--- THE DATA Enclosed Below ---
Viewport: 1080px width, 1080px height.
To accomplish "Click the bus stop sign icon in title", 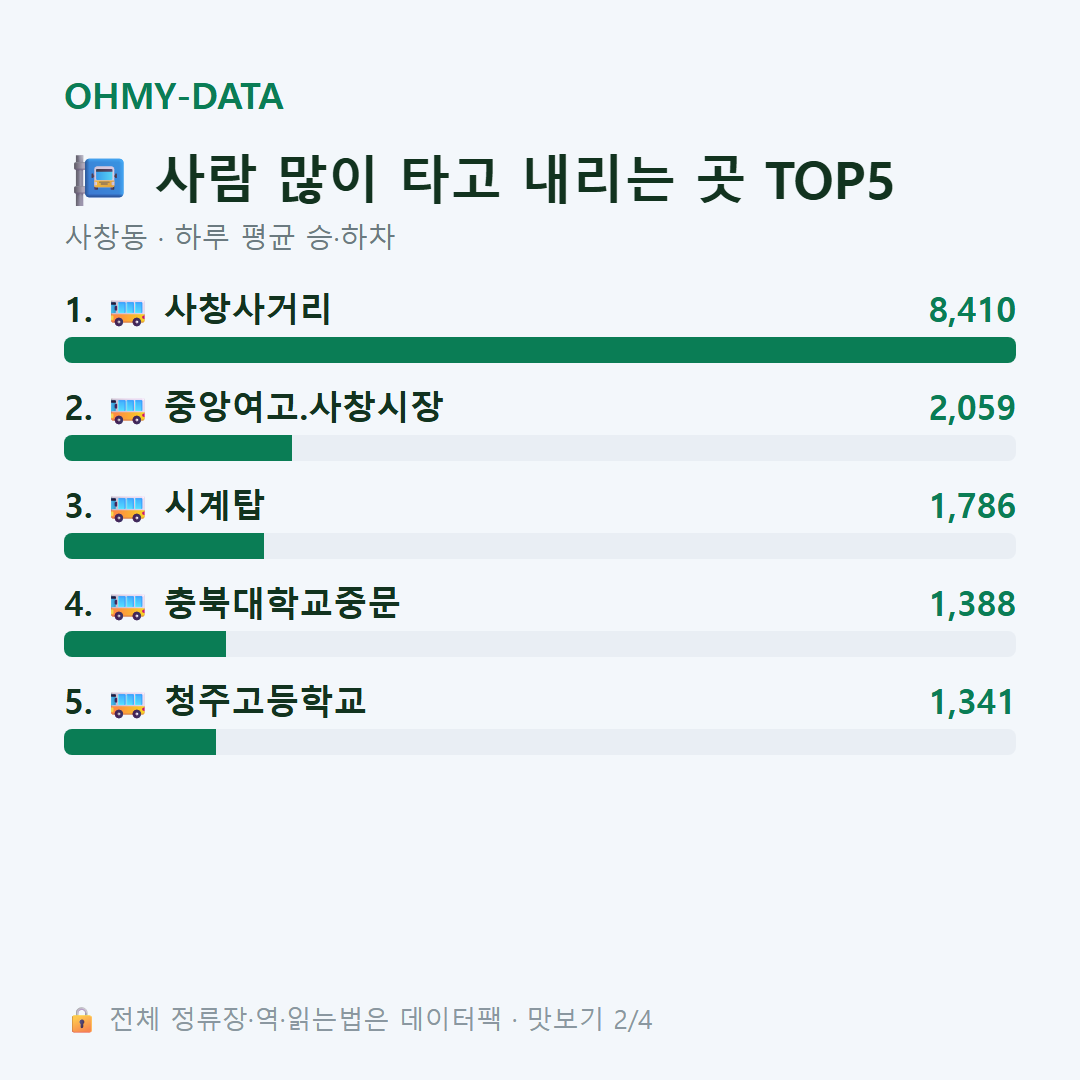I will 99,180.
--- End of Enclosed THE DATA ---
--- THE DATA Enclosed Below ---
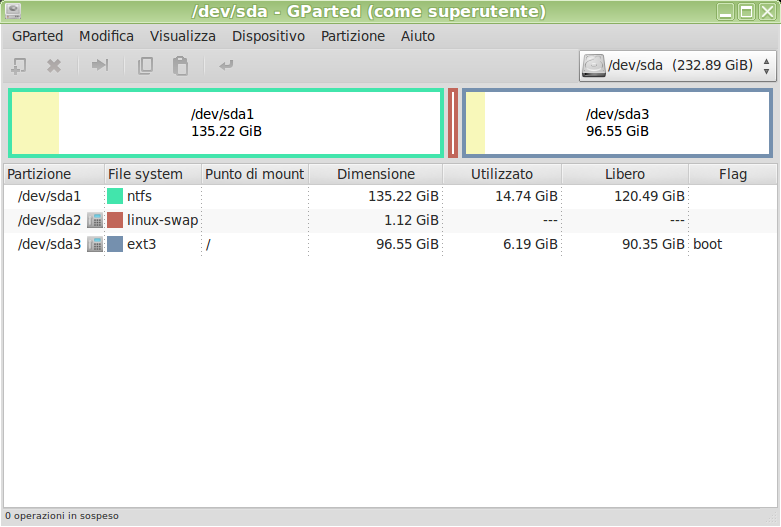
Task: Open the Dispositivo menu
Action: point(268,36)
--- End of Enclosed THE DATA ---
--- THE DATA Enclosed Below ---
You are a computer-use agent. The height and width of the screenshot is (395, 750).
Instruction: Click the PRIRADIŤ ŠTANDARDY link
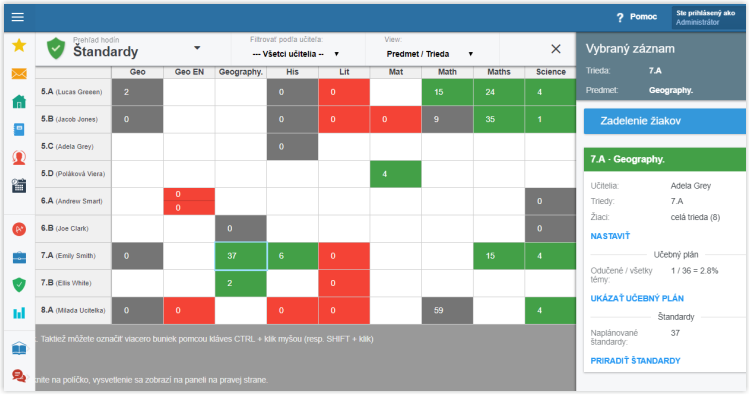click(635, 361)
--- End of Enclosed THE DATA ---
In the entries above, locate every line with the word "height" and copy it.

• [RESULT FOR THIS EXERCISE]:
Viewport: 1080px width, 1080px height.
You are a computer-use agent. The height and width of the screenshot is (395, 750).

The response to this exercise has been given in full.